The NSU Spider is the first series production car powered by a Wankel rotary engine. In the Spider, a KKM 502 single-rotor engine with a single spark plug was used; it has a chamber volume of 498 cc, and displaces 996 cc from a generating radius of 100 mm, a width of 67 mm, an eccentricity of 14 mm and an equidistant of 2 mm. Compression is 8.5, and the fuel required is petrol with an octane rating of 91 RON. The Spider's engine had "teething troubles", but is a compact, smoothly running engine with a decent power output. Rated power was initially 50 PS at 5,500 rpm. In later models, rated power was 54 PS at 6,000 rpm. Maximum torque output is 79 Nm at 3,500 rpm, equivalent to a BMEP of 1 MPa. It was later found that the characteristics of critical materials selected and applied by NSU to build production rotary engines were inappropriate to the stresses they would bear, and rotary-engined cars earned a reputation for unreliability.

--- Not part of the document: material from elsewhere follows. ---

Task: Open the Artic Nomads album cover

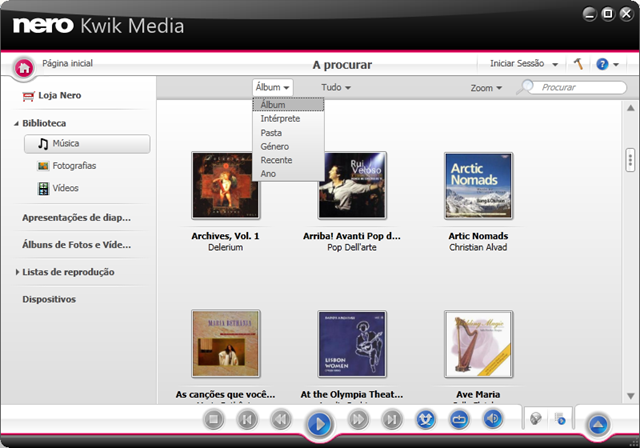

Engines required frequent rebuilding to replace worn apex seals, and warranty costs associated with installation of the engine in NSU’s second Wankel-engined model destroyed the financial viability of NSU, forcing a merger with Audi in 1969. The rotary engine was installed above the rear axle, being compact, light and free revving in comparison with conventional piston engines of the time. By ignoring the manufacturer's recommendations it was possible to rev the engine briefly above 7,000 rpm in the lower gears and thereby to achieve a 0 – 100 km/h (0 – 62 mph) time of 14.5 seconds: other sources, presumably based on following the manufacturer's recommendations, give a time of 15.7 seconds.

== Commercial ==
Large sales volumes were never envisaged for the car, and this was reflected in a relatively high retail price, USD$2,979. Between 1964 and 1967 2,375 were built. In 1967, the model was withdrawn and NSU's second rotary-engined production saloon was presented. The Ro 80, totaled 37,398 units during its ten year production run.

In 1966, Al Auger of Richmond, California, became the first person to race a Wankel-powered production car in an officially sanctioned race. After only installing a mandatory roll-bar and racing tires on an NSU Spider, Auger raced in 1966 and 1967 in Sports Car Club of America sanctioned road races throughout California finishing second overall in the championship both years in Class H Modified. Because SCCA had no technical information about the Wankel engine it was placed in H Modified racing against lighter, more powerful, 850 cc highly modified pure racing cars.